> **Work instruction**
In the data below, which lines contain "computer"? List them by copying each one.

> **Task data**
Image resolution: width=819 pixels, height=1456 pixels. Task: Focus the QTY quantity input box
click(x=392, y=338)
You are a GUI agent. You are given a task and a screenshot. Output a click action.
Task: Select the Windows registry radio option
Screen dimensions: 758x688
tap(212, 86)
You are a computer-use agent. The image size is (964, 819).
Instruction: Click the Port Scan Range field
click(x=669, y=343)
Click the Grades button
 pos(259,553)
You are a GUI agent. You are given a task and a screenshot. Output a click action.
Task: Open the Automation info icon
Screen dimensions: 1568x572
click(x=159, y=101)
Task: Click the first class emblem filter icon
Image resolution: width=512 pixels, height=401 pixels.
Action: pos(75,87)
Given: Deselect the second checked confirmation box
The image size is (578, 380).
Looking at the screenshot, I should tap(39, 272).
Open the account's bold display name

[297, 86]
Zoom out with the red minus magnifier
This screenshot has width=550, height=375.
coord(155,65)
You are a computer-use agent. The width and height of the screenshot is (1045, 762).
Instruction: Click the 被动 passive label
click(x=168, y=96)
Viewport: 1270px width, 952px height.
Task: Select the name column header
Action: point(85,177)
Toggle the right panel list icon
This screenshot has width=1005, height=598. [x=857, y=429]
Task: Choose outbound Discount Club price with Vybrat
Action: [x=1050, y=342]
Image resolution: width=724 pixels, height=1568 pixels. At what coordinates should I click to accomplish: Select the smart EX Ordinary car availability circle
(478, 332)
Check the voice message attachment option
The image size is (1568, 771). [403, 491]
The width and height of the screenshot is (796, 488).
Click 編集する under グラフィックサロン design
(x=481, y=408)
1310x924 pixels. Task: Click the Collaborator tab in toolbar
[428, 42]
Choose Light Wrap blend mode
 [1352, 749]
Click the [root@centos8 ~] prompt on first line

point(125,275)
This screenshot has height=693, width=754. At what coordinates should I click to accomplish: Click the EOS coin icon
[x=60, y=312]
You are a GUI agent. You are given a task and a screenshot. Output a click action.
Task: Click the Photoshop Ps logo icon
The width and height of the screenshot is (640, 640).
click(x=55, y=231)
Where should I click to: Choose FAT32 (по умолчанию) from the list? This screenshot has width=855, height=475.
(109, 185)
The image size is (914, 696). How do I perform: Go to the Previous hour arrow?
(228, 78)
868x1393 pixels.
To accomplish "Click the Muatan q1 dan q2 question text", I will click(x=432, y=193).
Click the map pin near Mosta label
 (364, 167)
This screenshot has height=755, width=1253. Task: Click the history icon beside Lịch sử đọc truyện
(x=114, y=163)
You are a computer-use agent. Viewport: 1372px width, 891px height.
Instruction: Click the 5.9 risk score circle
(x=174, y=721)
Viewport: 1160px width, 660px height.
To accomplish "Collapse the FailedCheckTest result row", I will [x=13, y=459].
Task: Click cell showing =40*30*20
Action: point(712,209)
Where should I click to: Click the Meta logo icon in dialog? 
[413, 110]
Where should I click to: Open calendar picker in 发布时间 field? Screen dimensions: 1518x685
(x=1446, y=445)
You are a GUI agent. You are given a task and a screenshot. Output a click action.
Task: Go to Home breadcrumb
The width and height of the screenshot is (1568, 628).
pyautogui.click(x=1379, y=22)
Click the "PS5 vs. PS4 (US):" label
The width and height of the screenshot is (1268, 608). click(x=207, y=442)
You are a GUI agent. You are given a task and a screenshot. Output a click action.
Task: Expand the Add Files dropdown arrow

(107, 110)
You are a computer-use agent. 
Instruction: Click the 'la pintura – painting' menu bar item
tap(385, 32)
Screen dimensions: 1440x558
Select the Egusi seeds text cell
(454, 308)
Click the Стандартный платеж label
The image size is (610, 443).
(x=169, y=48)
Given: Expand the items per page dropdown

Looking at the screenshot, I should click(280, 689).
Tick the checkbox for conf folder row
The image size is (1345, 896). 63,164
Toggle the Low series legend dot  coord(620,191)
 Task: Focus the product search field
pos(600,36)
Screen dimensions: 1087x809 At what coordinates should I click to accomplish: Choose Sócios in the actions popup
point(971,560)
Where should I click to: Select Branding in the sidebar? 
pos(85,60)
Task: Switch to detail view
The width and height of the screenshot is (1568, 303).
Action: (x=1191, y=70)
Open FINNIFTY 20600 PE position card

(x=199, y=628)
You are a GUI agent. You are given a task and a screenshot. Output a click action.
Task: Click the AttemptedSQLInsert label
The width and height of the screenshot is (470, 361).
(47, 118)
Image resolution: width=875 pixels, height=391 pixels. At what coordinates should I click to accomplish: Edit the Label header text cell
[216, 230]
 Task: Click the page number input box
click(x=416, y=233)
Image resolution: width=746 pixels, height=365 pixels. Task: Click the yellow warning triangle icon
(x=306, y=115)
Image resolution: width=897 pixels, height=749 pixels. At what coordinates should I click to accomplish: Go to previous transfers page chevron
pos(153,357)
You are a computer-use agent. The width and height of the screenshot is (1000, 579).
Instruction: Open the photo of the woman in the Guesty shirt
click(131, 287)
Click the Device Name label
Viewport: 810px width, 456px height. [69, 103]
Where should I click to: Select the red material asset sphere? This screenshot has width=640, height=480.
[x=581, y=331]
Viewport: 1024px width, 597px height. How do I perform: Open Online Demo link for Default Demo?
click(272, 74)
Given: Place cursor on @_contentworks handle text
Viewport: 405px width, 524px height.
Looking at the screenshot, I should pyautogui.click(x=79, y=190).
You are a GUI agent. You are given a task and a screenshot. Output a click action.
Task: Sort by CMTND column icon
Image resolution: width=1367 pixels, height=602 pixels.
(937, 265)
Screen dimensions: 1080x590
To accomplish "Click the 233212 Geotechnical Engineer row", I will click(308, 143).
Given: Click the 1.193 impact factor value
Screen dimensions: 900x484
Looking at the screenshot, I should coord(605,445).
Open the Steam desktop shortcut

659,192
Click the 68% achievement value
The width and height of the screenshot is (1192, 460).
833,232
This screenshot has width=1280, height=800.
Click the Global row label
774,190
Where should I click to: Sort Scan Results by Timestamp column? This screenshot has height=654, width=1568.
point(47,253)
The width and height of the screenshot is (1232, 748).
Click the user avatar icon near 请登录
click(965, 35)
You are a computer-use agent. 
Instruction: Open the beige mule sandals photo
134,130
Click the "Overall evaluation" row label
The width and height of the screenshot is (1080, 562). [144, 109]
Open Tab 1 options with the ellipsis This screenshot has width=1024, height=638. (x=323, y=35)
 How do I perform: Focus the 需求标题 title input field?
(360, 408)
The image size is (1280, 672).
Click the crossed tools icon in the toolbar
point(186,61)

> **Exercise output**
You are a computer-use agent. The image size is (964, 819).
You are a computer-use agent. The width and height of the screenshot is (1045, 762).
You are a computer-use agent. Viewport: 1372px width, 891px height.
You are a computer-use agent. 
You are a computer-use agent. The width and height of the screenshot is (1000, 579).
You are a computer-use agent. 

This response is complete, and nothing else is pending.